After a first one-man show at the Redfern Gallery in 1942, the many diverse processes of printmaking began to attract Rothenstein towards graphic work. In 1946, with his first editioned print – Timber Felling in Essex, produced for the School Prints initiative – he decided to venture fully into the world of the printmaking. After a flurry of experimental works produced with the help of outside printers, in 1954 Rothenstein established his own studio in Great Bardfield where he began to produce from his own presses.
Working with a childlike curiosity, he tried his hand at every printing method available to him. His fascination led to a myriad of new techniques which he developed on as many different media: driftwood and sheets of iron, scrubbed with sandpaper or ground with power tools, became printing blocks whilst metal scraps, photographs and other refuse were incorporated into the process.
She’s American (woodcut and photo-screenprint, above); below, Michael Rothenstein working in his atelier and one of his huge, mixed media printing blocks making use of wood’s natural grain
Over the next four decades Rothenstein ceaselessly dedicated his time to printmaking, at the almost total expense of his work in other media. In 1967 he moved to Stisted, Essex and new workshop premises with the Argus Studio, where he worked alongside several printers who aided with the printing of his more complicated blocks and plates. His imagery in these prints straddled a divide between figurative portraits and depictions of animals, especially the cockerel, and abstract combinations of form, colour and texture.
So relentless was his drive and energy that it seemed Rothenstein was making up for those lost years in the 1920s and ‘30s. As well as pulling countless new editions from his eagle-crested Columbian press, Rothenstein also lectured extensively on his techniques and produced several publications, travelling frequently to talk to audiences about the importance of the print as a medium in its own right, and not merely a tool for reproduction.
Mike Goldmark and gallery members Kate and Marc look through the work in Rothenstein’s estate; also above, Rothenstein’s enormous Columbian Press, which now resides in the Goldmark Atelier; below, Figure and Yellow
His philosophy was that each print form need not to be treated as if it were a separate practice:
My feeling is that each technique in printmaking is like a single instrument producing its own range of sound but that these instruments need not always be played separately as they have been in the past. We live in an age when transformation between techniques is made available through phototechnology and in this way the single instrument is less separate – it is capable of merging, of being used in concert – of producing a symphony, with a new kind of orchestration.

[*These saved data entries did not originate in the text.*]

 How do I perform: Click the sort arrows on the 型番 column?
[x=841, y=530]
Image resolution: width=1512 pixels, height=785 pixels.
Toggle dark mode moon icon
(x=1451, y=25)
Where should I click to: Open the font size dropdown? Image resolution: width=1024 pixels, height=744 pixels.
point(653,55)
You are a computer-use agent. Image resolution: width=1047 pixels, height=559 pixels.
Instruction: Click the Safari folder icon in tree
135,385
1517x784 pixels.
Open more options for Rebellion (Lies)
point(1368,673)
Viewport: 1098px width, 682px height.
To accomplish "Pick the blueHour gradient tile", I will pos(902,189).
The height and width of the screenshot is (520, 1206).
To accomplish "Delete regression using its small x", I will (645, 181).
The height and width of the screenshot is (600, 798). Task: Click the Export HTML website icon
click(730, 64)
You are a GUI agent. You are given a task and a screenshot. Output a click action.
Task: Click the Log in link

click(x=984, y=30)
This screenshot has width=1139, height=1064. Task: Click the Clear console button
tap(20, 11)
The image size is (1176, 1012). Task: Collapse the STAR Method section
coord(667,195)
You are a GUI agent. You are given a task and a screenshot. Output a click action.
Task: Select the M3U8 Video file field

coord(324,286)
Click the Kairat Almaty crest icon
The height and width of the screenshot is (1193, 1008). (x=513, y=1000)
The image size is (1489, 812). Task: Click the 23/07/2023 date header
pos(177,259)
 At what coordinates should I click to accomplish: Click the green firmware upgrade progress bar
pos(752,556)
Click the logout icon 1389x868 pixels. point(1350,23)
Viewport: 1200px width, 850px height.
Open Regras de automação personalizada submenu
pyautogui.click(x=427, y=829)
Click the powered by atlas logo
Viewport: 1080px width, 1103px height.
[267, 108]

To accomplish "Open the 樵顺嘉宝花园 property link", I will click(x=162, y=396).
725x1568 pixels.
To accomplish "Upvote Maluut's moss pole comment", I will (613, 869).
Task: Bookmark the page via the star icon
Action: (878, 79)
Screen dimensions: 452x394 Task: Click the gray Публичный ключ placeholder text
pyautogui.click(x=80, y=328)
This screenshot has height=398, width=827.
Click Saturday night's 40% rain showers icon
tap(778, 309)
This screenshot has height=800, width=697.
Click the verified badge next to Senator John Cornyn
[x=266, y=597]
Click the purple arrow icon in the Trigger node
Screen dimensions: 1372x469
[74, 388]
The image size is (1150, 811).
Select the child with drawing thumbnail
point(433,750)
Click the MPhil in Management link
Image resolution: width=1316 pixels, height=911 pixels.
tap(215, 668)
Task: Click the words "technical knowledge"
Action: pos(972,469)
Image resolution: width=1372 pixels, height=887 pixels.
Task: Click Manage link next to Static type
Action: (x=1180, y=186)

Rothenstein’s woodblocks, blackened with ink; below, a bold hand-coloured woodcut of Fredrikstad Fair
A figurehead at the very forefront of the 20th century British printmaking renaissance, Rothenstein died at his home in Essex in 1993. His prints embody the same excitement and daring that galvanised their production: rich in colour and spectacularly textured, they represent an artist exploding the boundaries of traditional printmaking.